Ed Vaizey MP, the minister for culture, communications and the creative industries, told the Intellect Future of Entertainment Conference that 4G will be very important for rural areas.
“The 4G spectrum auction is still on track for the end of this year, although we’re not going to clear the spectrum until the end of 2013,” he said.
“Ofcom has had to go through an exhaustive process because every single mobile phone company has threatened to sue Ofcom if they don't get it right.
“If you want to know why there's been a delay, don't blame Ofcom, stop your nearest mobile phone operator and ask them why there's been a delay.”
Some of the frequencies to be sold off for 4G are currently used by Freeview, and can’t be used until Freeview has been moved to new frequencies next year.
Everything Everywhere, which owns T-Mobile and Orange, has been fighting its own battle against its rivals to launch 4G this year using the same frequencies it uses for 2G and 3G mobile.
A spokesperson said: “Everything Everywhere has no appetite for delaying the spectrum auction, nor any appetite for litigation against Ofcom.
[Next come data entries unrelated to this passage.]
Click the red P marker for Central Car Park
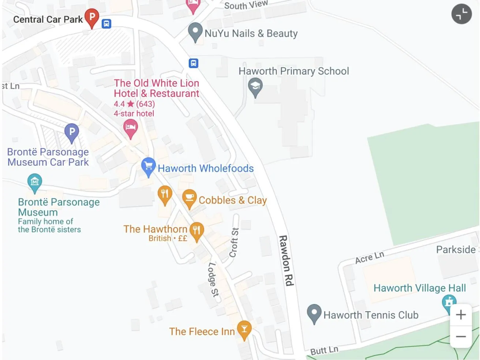point(92,17)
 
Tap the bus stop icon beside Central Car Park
point(106,24)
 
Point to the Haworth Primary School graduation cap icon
point(255,87)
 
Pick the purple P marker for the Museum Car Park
point(72,132)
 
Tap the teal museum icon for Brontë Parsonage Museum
point(35,181)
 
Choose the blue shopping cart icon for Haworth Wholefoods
point(148,166)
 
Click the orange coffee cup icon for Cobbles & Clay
point(189,198)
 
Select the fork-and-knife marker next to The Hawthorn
point(196,231)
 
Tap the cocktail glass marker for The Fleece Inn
point(244,329)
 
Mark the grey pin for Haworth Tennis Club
point(314,313)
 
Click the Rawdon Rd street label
point(286,260)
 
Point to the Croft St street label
point(234,242)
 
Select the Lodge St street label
point(213,280)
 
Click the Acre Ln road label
point(370,257)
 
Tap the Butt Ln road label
point(324,350)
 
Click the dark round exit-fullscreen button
point(461,14)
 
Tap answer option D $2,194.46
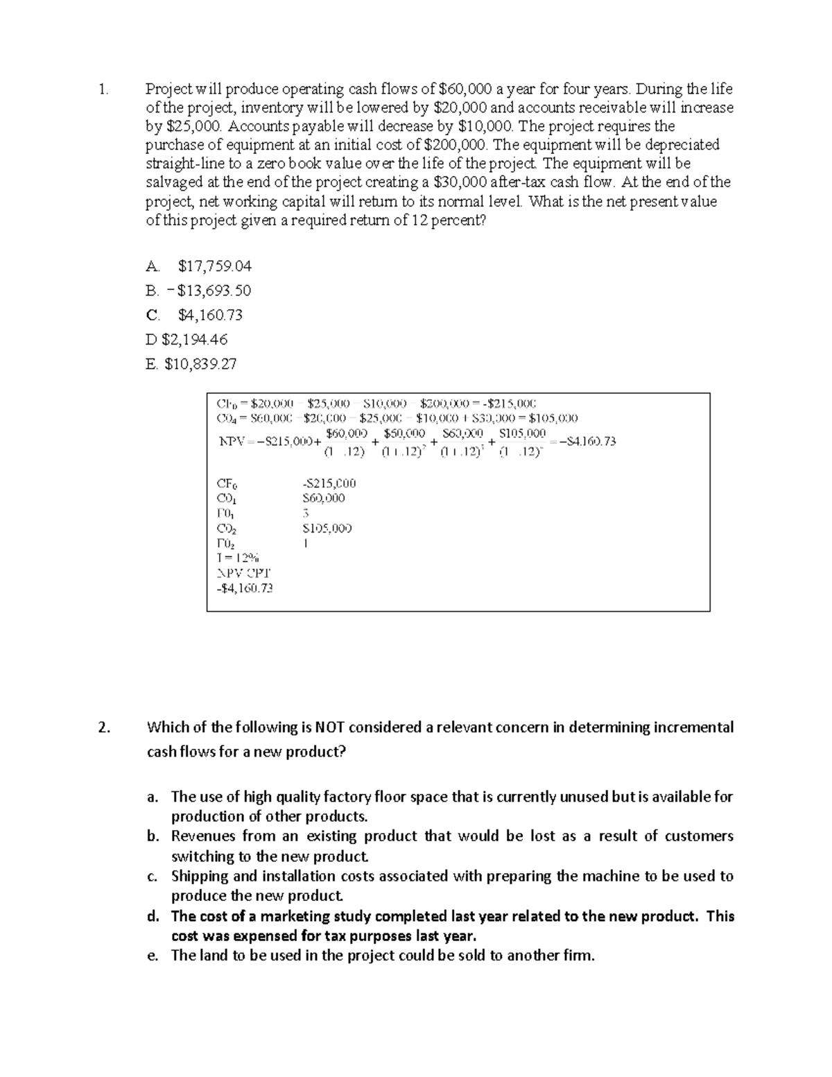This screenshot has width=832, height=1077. pyautogui.click(x=187, y=339)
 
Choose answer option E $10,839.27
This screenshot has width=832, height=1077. pyautogui.click(x=191, y=363)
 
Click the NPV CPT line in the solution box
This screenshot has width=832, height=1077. pyautogui.click(x=243, y=573)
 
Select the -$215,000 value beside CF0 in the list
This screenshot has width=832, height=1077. pyautogui.click(x=329, y=483)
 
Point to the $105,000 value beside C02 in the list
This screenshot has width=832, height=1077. pyautogui.click(x=327, y=528)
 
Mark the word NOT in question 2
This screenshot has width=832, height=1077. pyautogui.click(x=330, y=727)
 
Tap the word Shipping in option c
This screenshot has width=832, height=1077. pyautogui.click(x=198, y=876)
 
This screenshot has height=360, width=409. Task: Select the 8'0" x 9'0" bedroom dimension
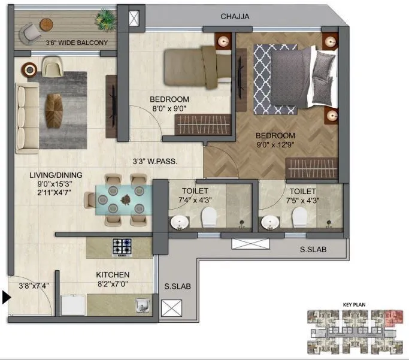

We haven’t threatened Ofcom with litigation at any stage in this auction process.
“We strongly believe that we need 4G in Britain as soon as possible, as the UK is already behind 38 other countries with a commercial LTE roll out.
“Everything Everywhere is investing and innovating to bring 4G to the UK as soon as possible, and has requested permission from Ofcom to launch 4G on a small scale this year, using its existing 1800MHz spectrum.”